# [Stored data]
Start of Block

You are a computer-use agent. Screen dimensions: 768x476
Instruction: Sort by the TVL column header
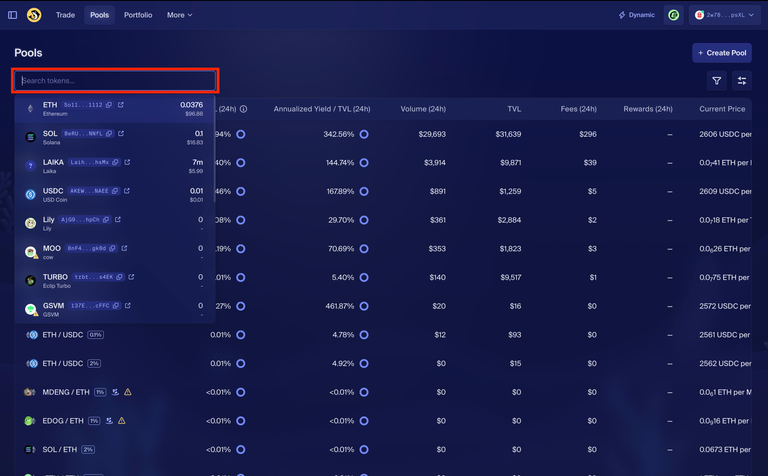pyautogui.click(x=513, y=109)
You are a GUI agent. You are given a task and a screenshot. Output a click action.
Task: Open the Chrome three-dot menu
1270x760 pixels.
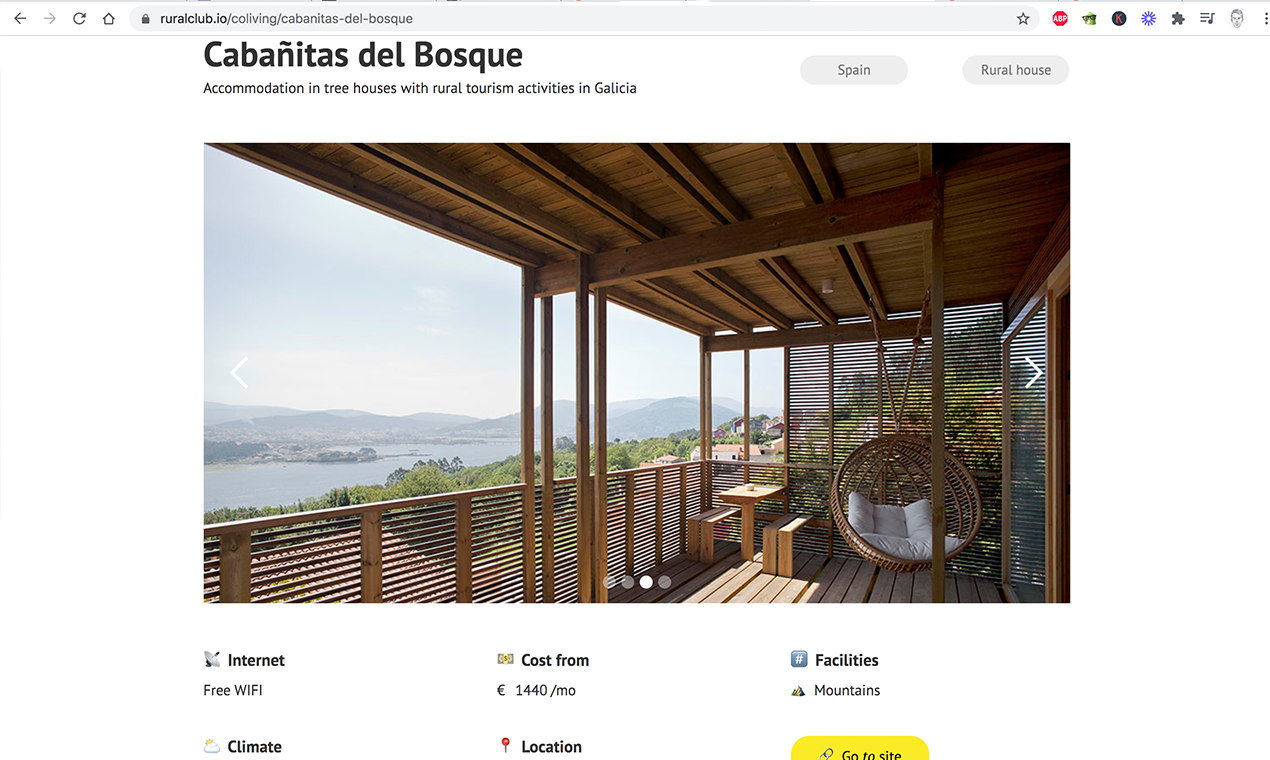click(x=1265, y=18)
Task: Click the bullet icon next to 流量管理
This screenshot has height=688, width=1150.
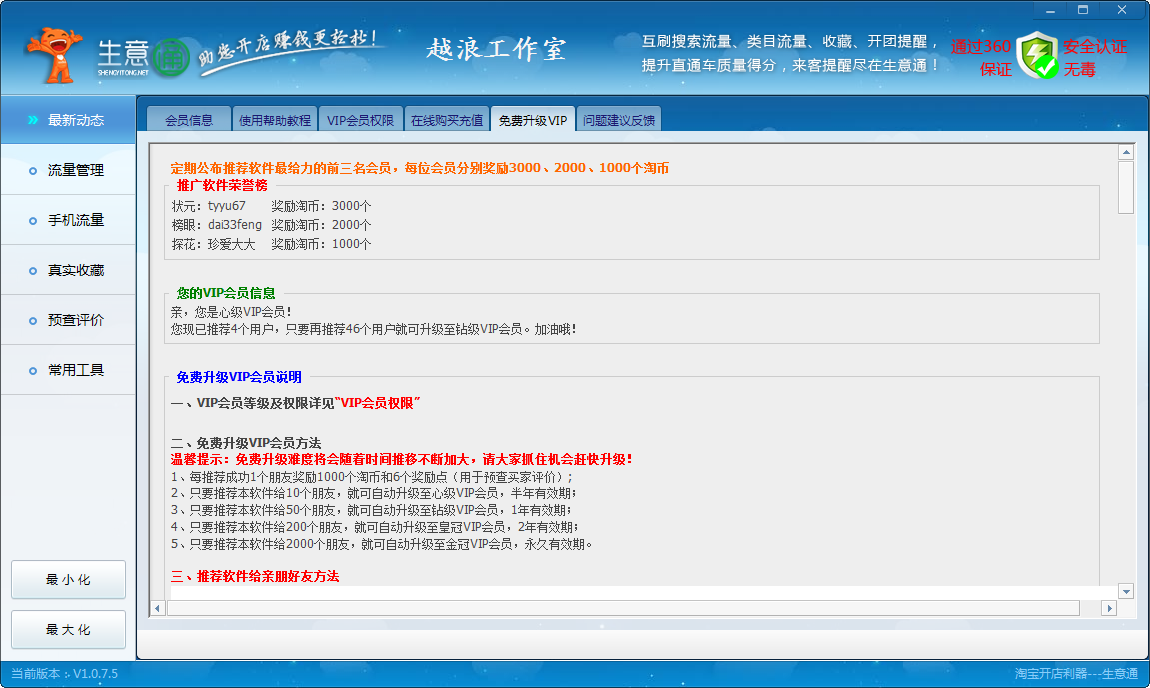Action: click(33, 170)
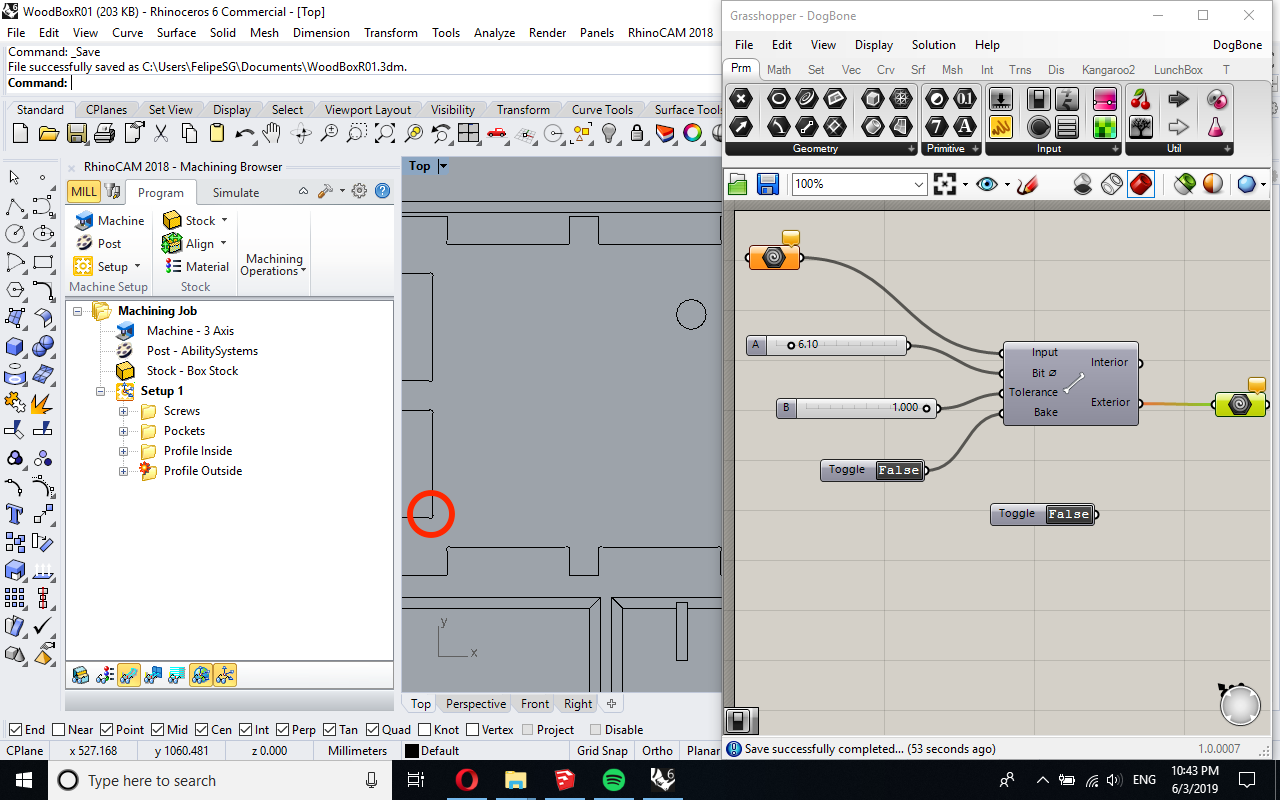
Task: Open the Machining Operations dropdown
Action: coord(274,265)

End of Block
Start of Block

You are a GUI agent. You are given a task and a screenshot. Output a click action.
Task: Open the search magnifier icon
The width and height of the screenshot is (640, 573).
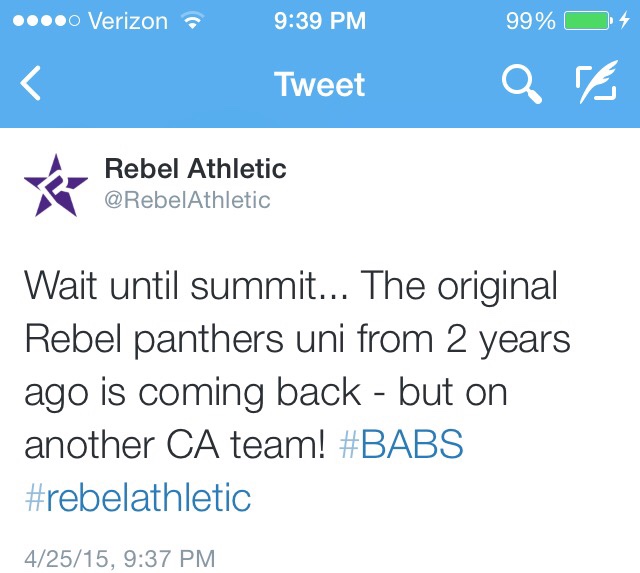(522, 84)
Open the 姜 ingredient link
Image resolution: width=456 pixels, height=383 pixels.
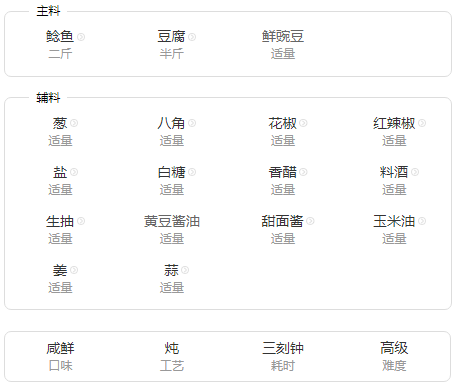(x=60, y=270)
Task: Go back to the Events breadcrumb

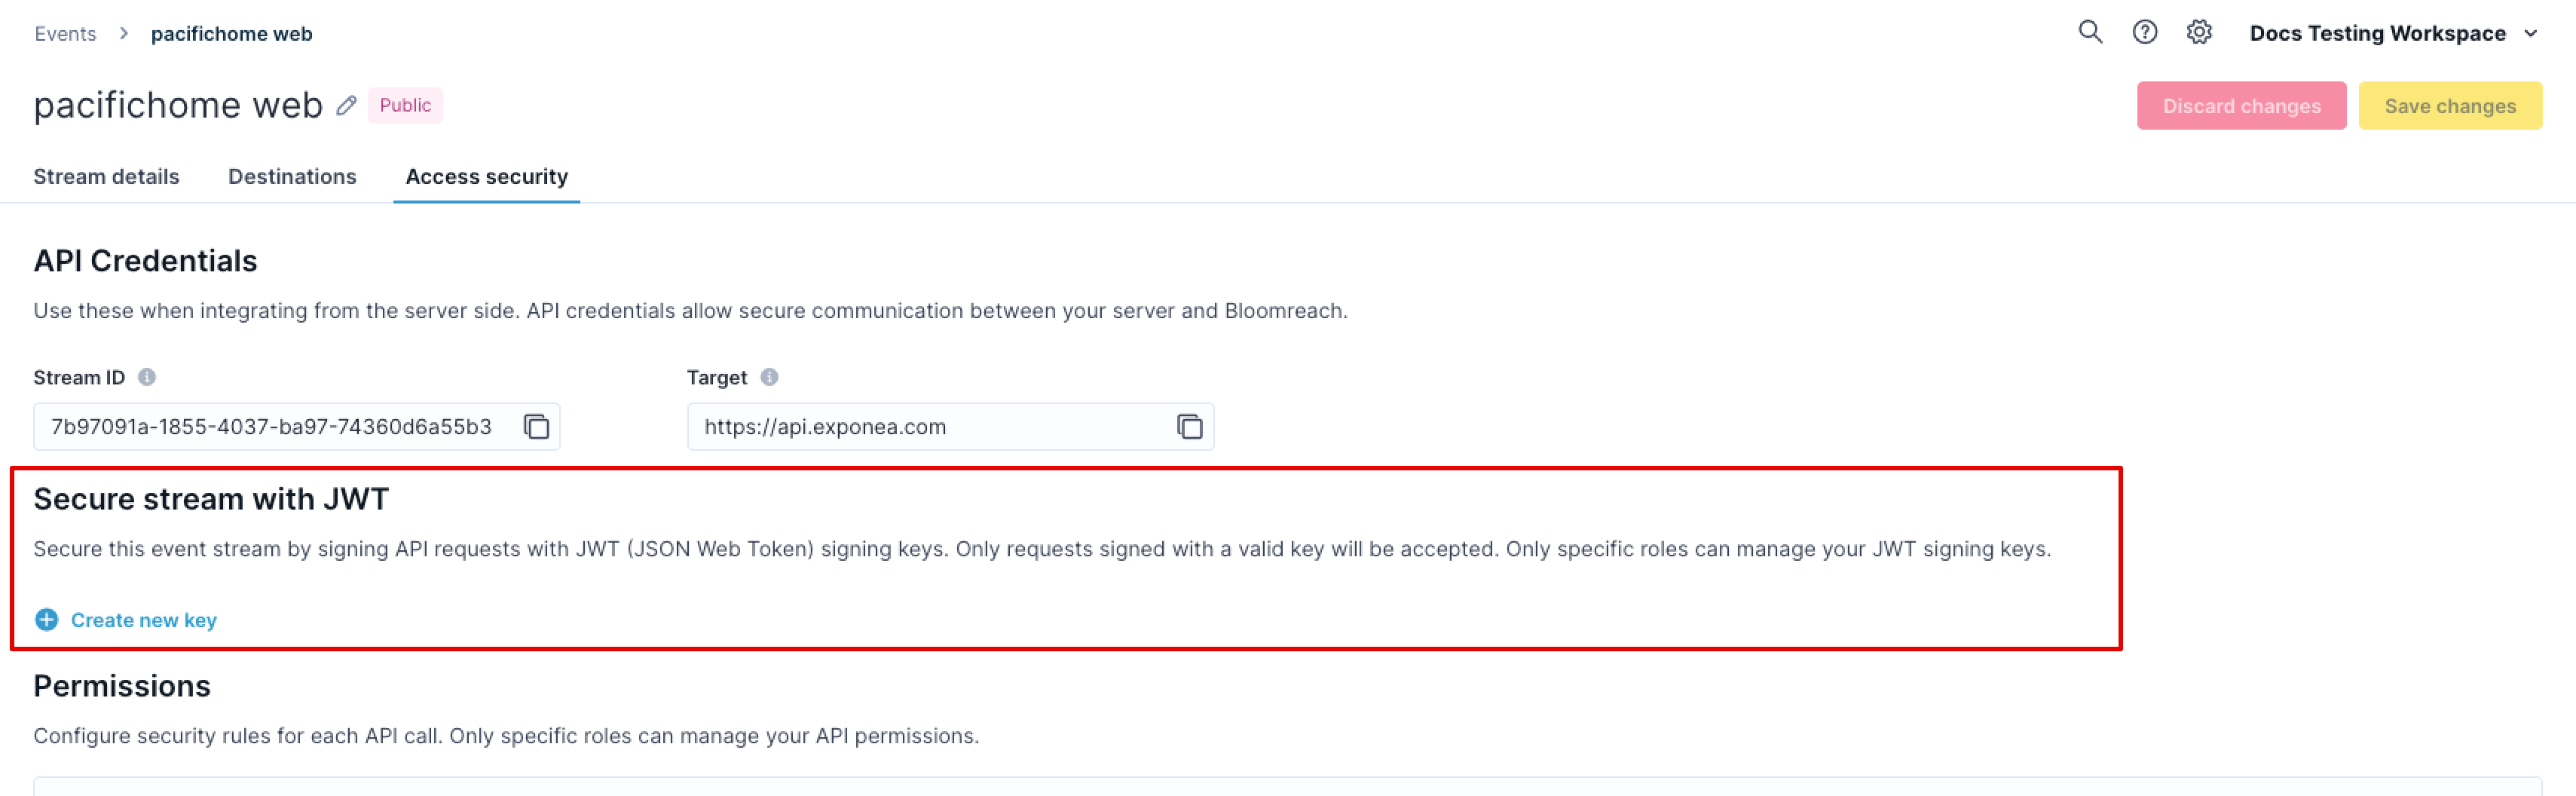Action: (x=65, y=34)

End of Block

# [Work instruction]
Search the data above for "icon" and copy every line where it turns up.

# [Task answer]
Task: Click the bullet icon next to 流量管理
Task: Open the search magnifier icon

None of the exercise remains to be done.